The US EPA has set limits for the levels of these compounds in drinking water as well as the as levels of certain pathogens typically found in water. Operators as a result try to use the minimum amount of disinfectant necessary to kill the pathogens while staying below the DBP limits.
Recently, there has been increased attention regarding the formation of bromate during ozone water treatment. The limit for bromate in drinking water is 10 ppb. Bromate formation during ozonation is affecting by the amount of ozone applied, pH, dissolved organic matter, temperature, bromide ion content of the water, and alkalinity. Out of these factors, pH and ozone dose are within the control of the operator. The other factors are function of water quality and not easily changed. The most easily applied rule is to minimize ozone dose while still achieving the disinfection objective.
It is fairly obvious that the more difficult to kill a pathogen is the more ozone would be required.
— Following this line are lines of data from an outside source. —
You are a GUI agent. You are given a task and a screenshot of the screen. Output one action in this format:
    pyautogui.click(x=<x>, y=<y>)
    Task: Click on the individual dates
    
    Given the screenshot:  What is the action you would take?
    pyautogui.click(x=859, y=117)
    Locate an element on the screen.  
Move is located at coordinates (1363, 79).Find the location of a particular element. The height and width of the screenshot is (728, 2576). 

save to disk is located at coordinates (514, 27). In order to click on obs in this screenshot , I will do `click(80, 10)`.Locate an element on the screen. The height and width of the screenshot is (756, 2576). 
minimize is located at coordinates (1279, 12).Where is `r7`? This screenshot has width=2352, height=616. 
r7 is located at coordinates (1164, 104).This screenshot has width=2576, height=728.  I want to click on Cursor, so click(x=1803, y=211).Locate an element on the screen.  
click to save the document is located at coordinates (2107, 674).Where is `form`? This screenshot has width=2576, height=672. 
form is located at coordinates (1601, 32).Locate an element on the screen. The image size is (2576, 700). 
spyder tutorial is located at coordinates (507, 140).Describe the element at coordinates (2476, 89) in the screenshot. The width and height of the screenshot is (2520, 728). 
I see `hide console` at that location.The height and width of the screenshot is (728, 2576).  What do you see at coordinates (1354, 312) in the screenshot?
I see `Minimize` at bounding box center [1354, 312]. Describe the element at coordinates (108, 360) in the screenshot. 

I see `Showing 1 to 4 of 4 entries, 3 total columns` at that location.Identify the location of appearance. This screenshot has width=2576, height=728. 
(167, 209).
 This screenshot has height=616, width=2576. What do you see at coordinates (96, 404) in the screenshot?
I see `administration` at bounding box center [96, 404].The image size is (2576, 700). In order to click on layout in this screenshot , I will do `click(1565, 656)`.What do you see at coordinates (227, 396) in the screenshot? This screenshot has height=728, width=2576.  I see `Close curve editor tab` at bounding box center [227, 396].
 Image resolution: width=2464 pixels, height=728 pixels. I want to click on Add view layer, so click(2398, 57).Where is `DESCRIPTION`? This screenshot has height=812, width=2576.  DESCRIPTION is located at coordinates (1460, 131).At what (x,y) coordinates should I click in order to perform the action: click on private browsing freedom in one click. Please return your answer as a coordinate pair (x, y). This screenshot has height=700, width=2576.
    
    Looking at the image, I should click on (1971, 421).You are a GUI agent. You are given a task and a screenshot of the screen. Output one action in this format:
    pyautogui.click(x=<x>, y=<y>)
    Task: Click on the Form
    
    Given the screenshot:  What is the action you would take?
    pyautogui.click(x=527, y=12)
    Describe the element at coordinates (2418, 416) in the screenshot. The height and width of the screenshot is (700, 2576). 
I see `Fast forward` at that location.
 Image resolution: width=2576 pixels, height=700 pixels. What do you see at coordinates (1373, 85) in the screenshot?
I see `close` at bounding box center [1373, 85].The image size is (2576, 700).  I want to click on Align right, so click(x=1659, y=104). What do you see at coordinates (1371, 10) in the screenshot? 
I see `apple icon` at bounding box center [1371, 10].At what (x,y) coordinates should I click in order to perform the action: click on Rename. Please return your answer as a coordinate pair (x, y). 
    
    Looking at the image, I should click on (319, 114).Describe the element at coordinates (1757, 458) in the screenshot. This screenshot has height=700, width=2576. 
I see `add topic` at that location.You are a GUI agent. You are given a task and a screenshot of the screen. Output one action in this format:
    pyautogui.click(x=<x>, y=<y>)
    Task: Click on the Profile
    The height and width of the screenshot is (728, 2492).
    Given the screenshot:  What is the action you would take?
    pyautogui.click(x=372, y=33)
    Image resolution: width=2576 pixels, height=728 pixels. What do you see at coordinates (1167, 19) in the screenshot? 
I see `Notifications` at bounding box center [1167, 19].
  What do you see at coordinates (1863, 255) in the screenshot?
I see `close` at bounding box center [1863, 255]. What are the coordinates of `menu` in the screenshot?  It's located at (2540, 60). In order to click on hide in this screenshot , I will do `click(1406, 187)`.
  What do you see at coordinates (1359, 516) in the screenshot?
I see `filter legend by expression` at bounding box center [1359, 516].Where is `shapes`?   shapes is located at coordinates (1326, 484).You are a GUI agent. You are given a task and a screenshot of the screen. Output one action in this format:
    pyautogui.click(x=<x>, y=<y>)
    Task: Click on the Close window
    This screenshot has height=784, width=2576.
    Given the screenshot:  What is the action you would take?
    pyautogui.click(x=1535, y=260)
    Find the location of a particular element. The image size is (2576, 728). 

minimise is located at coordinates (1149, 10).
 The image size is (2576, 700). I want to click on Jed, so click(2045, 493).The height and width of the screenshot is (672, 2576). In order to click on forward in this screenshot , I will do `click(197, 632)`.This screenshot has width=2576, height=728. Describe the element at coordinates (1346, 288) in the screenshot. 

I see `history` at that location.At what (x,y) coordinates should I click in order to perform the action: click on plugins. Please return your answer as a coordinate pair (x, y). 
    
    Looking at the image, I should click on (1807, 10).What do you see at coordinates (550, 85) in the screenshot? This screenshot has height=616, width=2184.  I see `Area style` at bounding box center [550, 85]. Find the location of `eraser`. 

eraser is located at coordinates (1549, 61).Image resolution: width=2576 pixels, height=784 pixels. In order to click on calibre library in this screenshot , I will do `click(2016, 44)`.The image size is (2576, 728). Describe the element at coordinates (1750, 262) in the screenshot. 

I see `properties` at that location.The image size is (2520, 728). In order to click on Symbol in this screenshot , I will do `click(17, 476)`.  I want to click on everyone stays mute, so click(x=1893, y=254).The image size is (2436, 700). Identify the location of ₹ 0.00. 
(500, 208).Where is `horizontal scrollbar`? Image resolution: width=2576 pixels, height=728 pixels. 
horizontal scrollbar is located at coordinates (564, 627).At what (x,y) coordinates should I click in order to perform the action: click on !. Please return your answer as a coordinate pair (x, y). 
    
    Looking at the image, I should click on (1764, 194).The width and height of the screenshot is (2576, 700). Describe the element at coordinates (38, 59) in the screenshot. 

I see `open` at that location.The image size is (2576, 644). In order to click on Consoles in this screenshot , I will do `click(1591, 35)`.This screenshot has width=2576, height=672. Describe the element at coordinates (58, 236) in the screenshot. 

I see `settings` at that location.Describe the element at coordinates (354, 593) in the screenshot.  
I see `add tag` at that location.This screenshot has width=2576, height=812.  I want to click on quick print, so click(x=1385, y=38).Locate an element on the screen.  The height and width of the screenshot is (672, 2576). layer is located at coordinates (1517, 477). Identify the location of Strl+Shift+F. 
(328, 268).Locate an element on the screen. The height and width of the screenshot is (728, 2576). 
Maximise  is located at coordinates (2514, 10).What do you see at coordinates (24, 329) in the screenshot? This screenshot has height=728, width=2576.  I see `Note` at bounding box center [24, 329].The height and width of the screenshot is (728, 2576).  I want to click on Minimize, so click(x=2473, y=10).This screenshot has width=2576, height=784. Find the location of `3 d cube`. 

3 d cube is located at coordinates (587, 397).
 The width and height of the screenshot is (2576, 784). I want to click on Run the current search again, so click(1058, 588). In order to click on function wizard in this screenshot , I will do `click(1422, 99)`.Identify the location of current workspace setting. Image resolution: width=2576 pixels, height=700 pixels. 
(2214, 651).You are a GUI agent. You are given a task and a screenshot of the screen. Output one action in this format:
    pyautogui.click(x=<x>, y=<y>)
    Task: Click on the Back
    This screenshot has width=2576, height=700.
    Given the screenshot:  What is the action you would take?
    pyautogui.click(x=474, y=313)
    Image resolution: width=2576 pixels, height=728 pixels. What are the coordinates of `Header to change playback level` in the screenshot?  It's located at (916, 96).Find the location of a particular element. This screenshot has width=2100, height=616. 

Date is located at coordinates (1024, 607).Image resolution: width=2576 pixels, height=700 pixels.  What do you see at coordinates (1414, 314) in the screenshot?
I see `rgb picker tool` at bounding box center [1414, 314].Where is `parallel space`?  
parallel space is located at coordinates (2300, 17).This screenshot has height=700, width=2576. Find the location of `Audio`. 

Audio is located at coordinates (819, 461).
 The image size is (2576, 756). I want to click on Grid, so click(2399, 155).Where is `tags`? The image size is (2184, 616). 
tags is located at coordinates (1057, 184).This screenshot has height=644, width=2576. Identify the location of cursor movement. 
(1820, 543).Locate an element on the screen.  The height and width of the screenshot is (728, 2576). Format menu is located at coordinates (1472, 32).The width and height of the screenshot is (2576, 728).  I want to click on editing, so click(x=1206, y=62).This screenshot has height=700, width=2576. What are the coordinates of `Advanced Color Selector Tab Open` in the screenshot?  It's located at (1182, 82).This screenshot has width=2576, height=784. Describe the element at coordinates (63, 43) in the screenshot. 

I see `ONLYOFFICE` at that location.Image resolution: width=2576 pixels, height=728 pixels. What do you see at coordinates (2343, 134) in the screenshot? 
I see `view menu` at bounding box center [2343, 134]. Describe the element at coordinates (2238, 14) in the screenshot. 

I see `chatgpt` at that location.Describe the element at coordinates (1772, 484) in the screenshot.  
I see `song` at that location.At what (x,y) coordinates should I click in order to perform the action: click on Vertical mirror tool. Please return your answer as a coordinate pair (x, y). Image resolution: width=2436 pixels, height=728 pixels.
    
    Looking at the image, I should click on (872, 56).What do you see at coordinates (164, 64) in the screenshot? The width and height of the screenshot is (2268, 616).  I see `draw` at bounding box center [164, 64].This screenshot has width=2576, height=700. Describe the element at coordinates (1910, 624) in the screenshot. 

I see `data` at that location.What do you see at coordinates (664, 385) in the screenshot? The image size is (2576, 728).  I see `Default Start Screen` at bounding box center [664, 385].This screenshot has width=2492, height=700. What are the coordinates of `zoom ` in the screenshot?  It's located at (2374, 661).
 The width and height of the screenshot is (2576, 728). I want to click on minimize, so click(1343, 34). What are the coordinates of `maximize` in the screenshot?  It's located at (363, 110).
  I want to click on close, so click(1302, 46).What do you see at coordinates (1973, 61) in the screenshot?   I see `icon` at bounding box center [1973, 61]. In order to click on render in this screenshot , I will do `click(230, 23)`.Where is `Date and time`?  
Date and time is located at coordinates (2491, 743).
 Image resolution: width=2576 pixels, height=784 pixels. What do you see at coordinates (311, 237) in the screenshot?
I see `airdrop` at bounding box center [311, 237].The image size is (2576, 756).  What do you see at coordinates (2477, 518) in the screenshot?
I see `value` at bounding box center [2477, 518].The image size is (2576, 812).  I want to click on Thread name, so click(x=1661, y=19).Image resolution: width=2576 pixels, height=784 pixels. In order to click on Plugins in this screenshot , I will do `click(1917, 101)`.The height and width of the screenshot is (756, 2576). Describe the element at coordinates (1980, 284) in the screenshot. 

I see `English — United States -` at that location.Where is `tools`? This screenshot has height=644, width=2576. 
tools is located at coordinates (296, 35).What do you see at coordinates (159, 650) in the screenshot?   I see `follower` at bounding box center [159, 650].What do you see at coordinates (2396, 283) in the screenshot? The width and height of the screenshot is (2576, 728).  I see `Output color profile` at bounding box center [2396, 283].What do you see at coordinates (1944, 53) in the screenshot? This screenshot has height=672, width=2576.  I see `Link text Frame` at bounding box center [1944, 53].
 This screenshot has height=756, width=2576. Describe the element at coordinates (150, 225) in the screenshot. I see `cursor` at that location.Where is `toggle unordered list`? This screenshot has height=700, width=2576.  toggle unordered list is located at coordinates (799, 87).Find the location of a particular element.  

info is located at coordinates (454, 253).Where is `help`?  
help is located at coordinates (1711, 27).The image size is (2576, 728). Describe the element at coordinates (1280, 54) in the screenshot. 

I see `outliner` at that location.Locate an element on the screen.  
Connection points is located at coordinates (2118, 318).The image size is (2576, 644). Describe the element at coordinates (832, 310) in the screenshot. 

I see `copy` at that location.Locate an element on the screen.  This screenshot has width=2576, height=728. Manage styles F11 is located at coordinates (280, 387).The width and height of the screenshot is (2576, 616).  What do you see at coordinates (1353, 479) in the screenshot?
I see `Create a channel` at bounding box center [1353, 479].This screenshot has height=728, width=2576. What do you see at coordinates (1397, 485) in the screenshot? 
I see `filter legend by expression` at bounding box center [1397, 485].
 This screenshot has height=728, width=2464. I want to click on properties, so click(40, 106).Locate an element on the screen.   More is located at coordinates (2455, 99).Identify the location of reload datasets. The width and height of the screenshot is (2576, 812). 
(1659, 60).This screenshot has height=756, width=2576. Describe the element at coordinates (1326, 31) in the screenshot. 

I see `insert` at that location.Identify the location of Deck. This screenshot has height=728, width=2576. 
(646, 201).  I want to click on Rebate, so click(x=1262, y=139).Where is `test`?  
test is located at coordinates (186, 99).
One of the most difficult to kill pathogens is cryptosporidium. It goes to reason that if this compound can be killed in water containing bromide ion while staying below the 10 ppb limit for bromate, that it should be possible to use ozone to kill less difficult organisms at low bromate levels.
A study of 14 large drinking water plants using ozone with bromide ion in the water in 2001, showed that the majority could meet the disinfection objective for cryptosporidium while staying below the 10 ppb limit for bromate without any additional treatment steps in the process other than control of ozone dose and pH.
In cases where bromate formation will occur during ozonation, it is possible to control the levels below the 10 ppb target by the addition of chlorine or ammonia to the water. The presence of these compounds, often used in drinking water treatment prevents bromate formation in the presence of ozone. As a result, very few municipal WTP or bottled water producers should have issues with bromate formation during ozonation with proper control techniques.